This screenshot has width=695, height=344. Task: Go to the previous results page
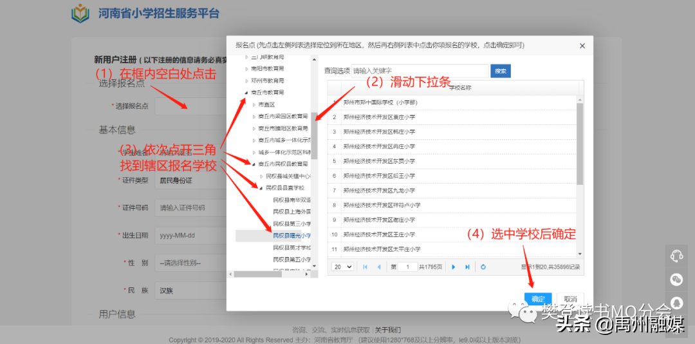[379, 267]
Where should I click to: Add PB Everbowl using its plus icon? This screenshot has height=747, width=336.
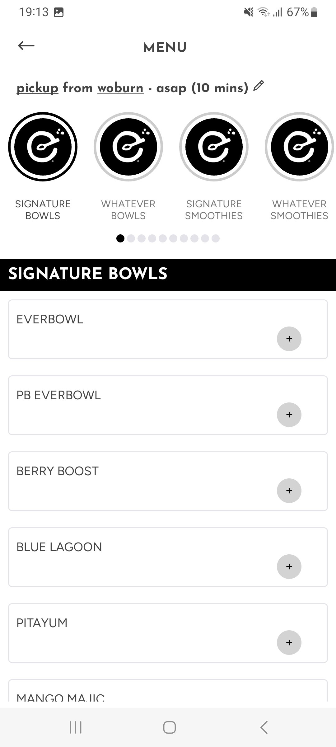coord(289,415)
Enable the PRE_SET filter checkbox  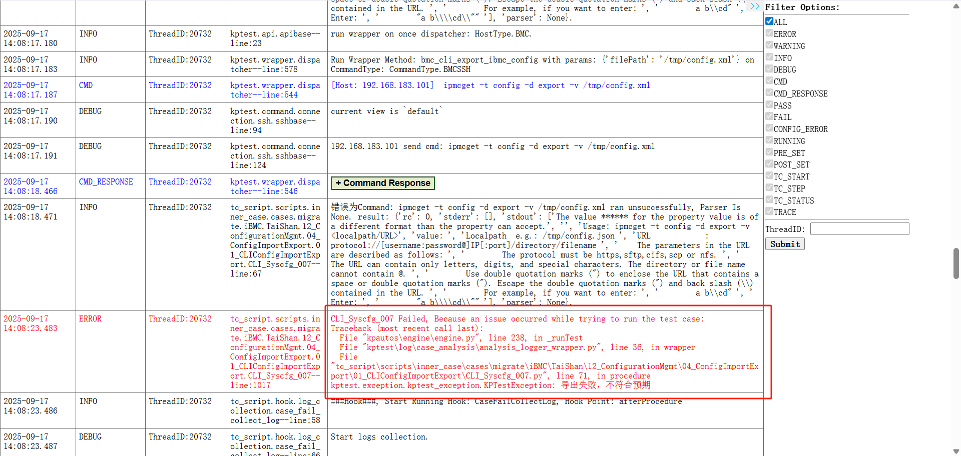click(x=769, y=153)
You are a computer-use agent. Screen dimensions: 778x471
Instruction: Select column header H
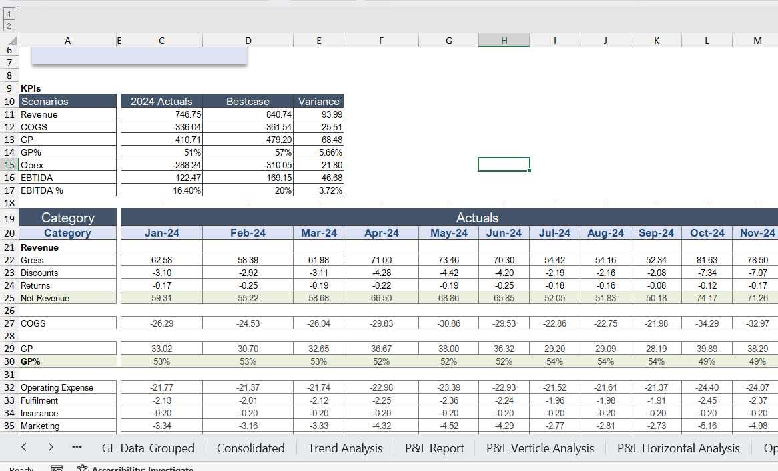click(504, 40)
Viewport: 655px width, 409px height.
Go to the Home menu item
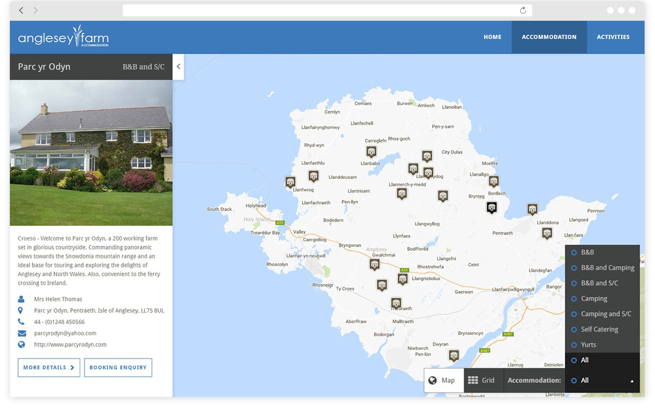492,37
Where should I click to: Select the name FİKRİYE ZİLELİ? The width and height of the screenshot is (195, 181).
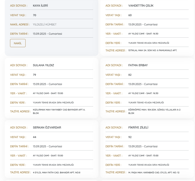pyautogui.click(x=138, y=127)
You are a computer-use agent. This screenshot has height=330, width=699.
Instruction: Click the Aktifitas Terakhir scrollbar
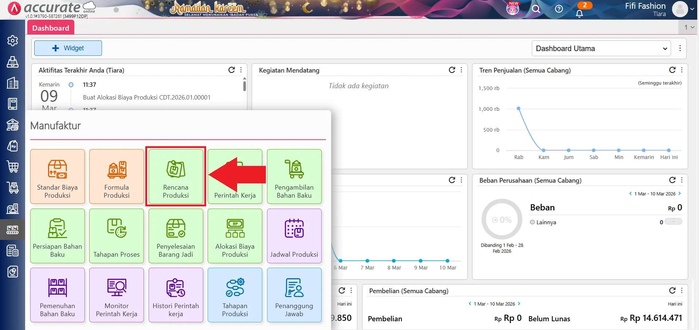click(x=244, y=86)
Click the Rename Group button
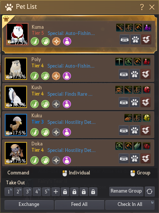 point(126,191)
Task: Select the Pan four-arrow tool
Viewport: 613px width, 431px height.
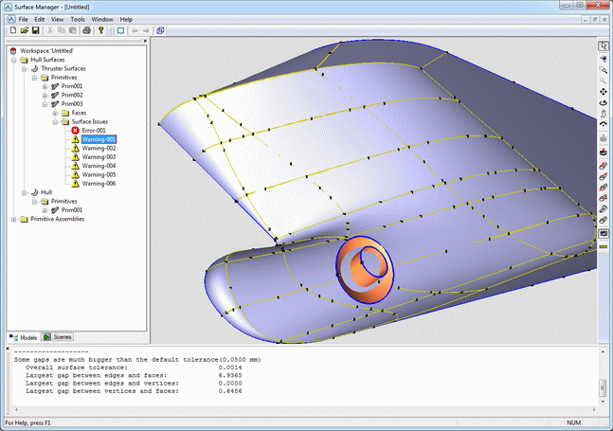Action: click(x=604, y=92)
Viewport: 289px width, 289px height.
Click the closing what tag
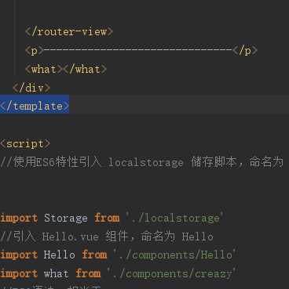[x=85, y=70]
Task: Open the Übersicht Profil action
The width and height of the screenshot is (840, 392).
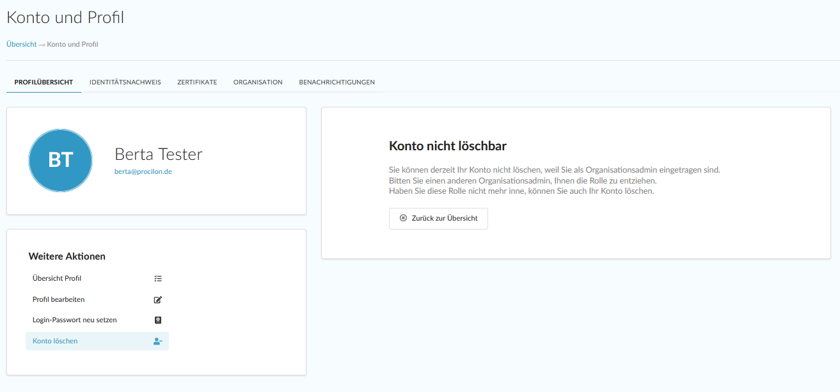Action: pos(57,279)
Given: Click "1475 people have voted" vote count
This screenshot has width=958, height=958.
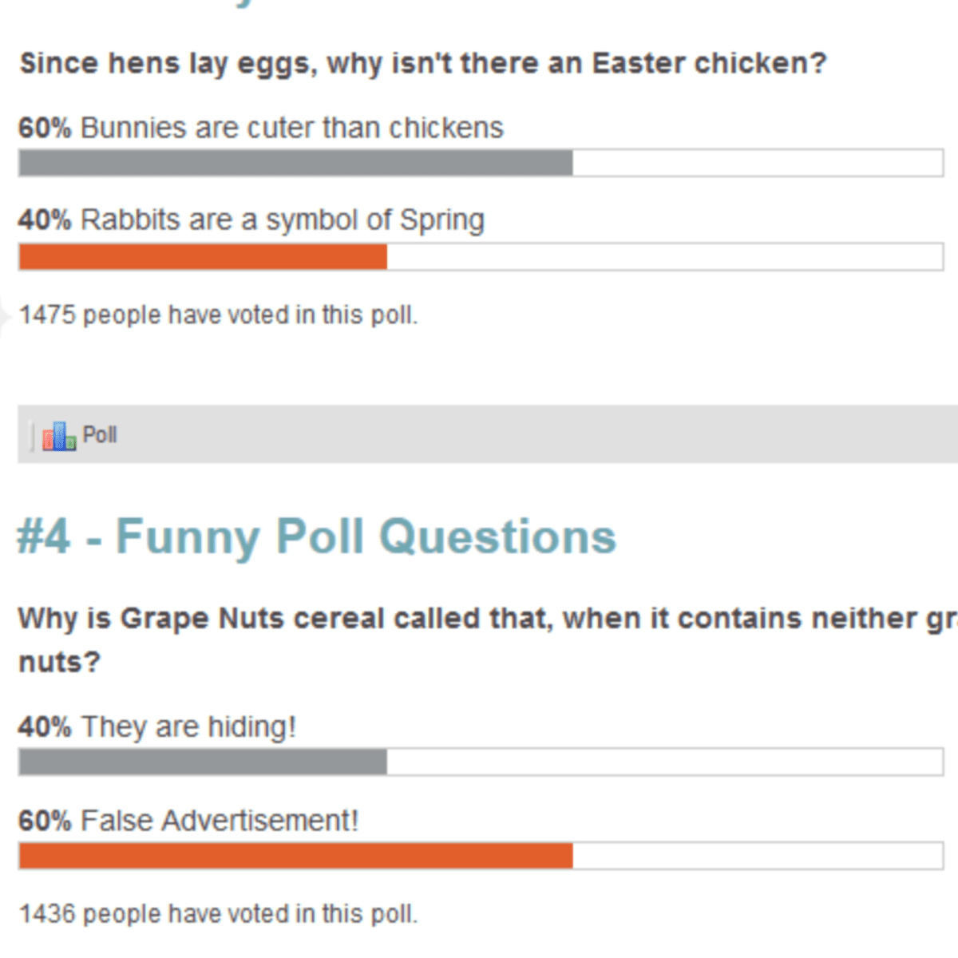Looking at the screenshot, I should coord(218,315).
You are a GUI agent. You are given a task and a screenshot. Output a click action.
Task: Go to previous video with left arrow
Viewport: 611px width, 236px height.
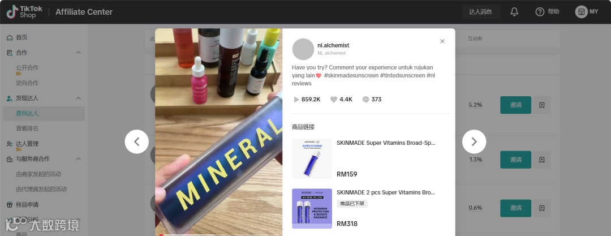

____________________

> _TASK TO COMPLETE_:
What lines in the records above include the string "arrow"? Copy each one.

> _RESPONSE TO THIS EXERCISE_:
Task: Select the Pan four-arrow tool
Task: Go to previous video with left arrow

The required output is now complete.